Inoltre, dopo il titolo "rabbi", la domanda rinvia al rapporto tra allievo e maestro. Gli allievi di un rabbi non solo vanno a scuola da lui, ma spesso dimorano presso di lui, per apprendere la sapienza non solo dalle sue parole, ma dalla sua stessa vita.
Ancora, l'avverbio di luogo pou (ποῦ), che ricorre 19 volte nel quarto vangelo, per lo più con valore interrogativo, quando è riferito a Gesù ha sempre a che fare con la sua identità, con l'origine o la destinazione della sua missione.
Con lui!
L’inizio della prima lettura mette in scena «il giovane Samuele» (1Sam 3,1) e il vangelo ci mette sui passi del giovane rabbì di Nazareth e ci fa conoscere le primizie del suo ministero. La suggestiva immagine che prepara la vocazione di Samuele può accompagnare la nostra lettura di quelli che sono i primi segni che il Signore Gesù compie per offrire alla nostra umanità una possibilità di salvezza: «Samuèle dormiva nel tempio del Signore, dove si trovava l’arca di Dio» (3,3). Il tempio in cui Samuèle serve il Signore e, sotto la guida di Eli, accoglie la chiamata di Dio, diventa per Gesù la strada dell’ordinaria vita degli uomini e delle donne del suo tempo e, soprattutto, di quanti portano il peso di una grande sofferenza o custodiscono nel cuore un ardente desiderio. L’evangelista Giovanni annota acutamente come il Precursore
«fissando lo sguardo su Gesù che passava, disse: “Ecco l’agnello di Dio!”» (Gv 1,36).

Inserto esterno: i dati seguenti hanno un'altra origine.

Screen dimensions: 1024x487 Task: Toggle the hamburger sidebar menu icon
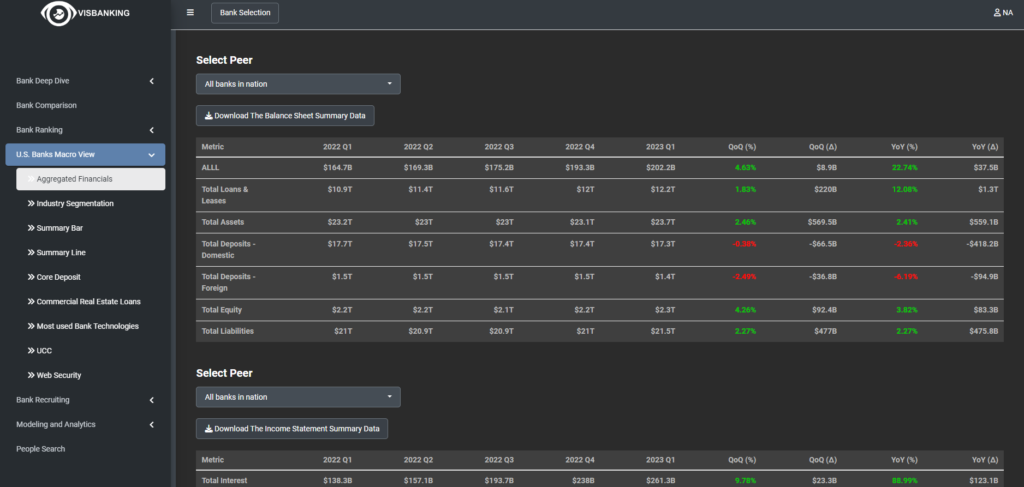190,13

Se il giovane Samuèle vive nel tempio e, per molti aspetti, vive del tempio, il Signore Gesù vive sulla strada e invece di aspettare che qualcuno si volga a lui, sembra completamente lanciato in una missione che si fa ricerca dell’altro per raggiungerlo al cuore della sua vita e per accogliere ciascuno nel suo proprio dolore fino a risanarlo e restituirgli la possibilità di mettere la propria vita a servizio degli altri. Continuamente il Signore passa nella nostra vita e non solo si lascia vedere, ma pure si mostra capace di vedere in modo talmente profondo da accogliere con una domanda che, in realtà, apre un lungo cammino di comune ricerca che dura per tutta la vita:
«Che cosa cercate?» (Gv 1,38).
Se il giovane Samuèle per tre volte «corse da Eli» (1Sam 3,5) per poi scoprire che la chiamata proveniva dal Signore che lo costituiva profeta per il suo popolo, il Signore Gesù si pone sulle nostre strade per darci l’occasione di dare un nome a ciò che da sempre cerchiamo e desideriamo.

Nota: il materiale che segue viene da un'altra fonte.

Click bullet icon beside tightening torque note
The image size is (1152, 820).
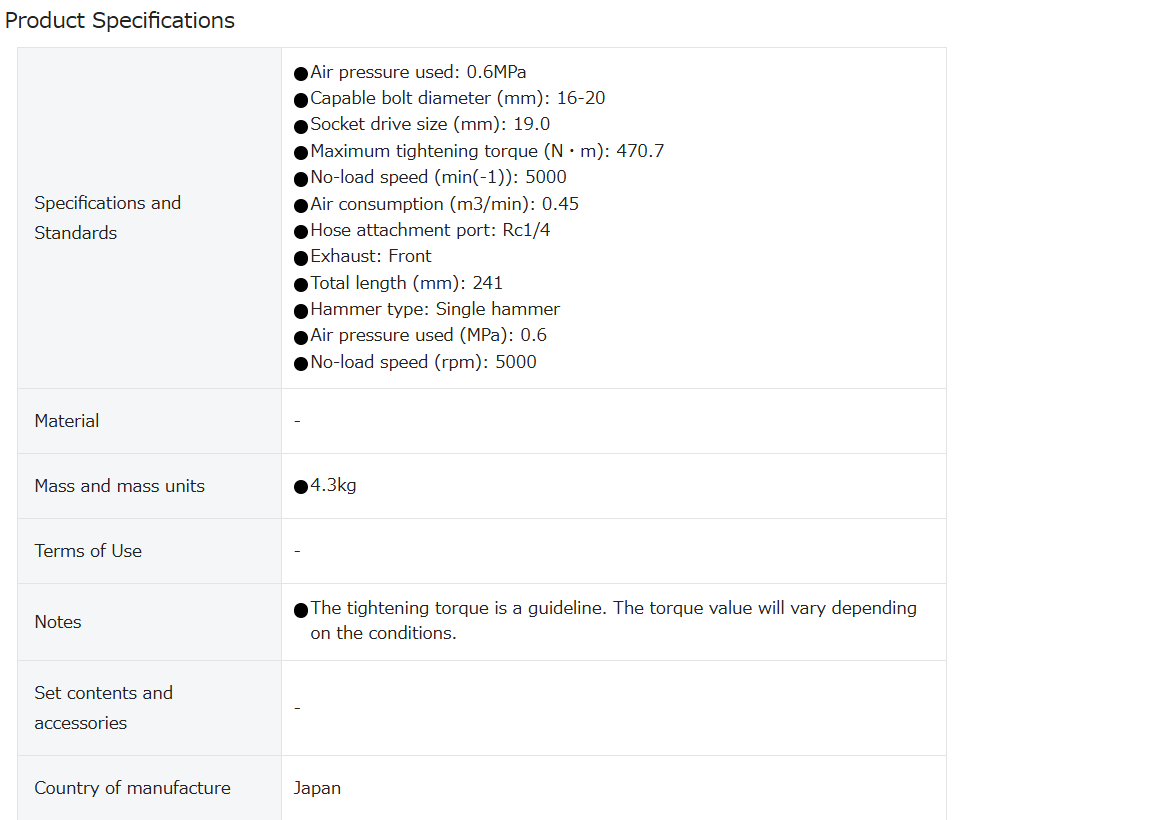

In realtà, il Signore ci conosce più e meglio di quanto conosciamo noi stessi! Di Simon Pietro conosce persino il nome di suo padre - «Tu sei Simone, il figlio di Giovanni» (Gv 1,42) – ma non conosce solo ciò che sta alla radice della vita di quest’uomo, conosce pure ciò che sta dinanzi alla sua vita come desiderio e come dinamismo: «sarai chiamato Cefa». La cura con cui l’evangelista traduce, per rendere più comprensibile il testo al lettore greco, non è solo una questione di comodità o di gentilezza, è un modo per ricordarci che il Signore ci parla nella nostra lingua materna, proprio come avverrà al mattino di Pentecoste (At 2,8). Il Signore non ci sovrasta con la sua chiamata, ma si inserisce nel nostro percorso più personale e unico per portarlo a pienezza. L’apostolo Paolo ci svela il senso profondo di ogni vocazione e di ogni appello:
«Chi si unisce al Signore forma con lui un solo spirito» (1Cor 6,17).
Davanti alla bellezza e alla grandezza di un simile appello, che ci raggiunge attraverso le molteplici situazioni e mediazioni della vita, non ci resta che fare nostra la parola del salmista:
«Allora ho detto: “Ecco io vengo”» (Sal 39,7).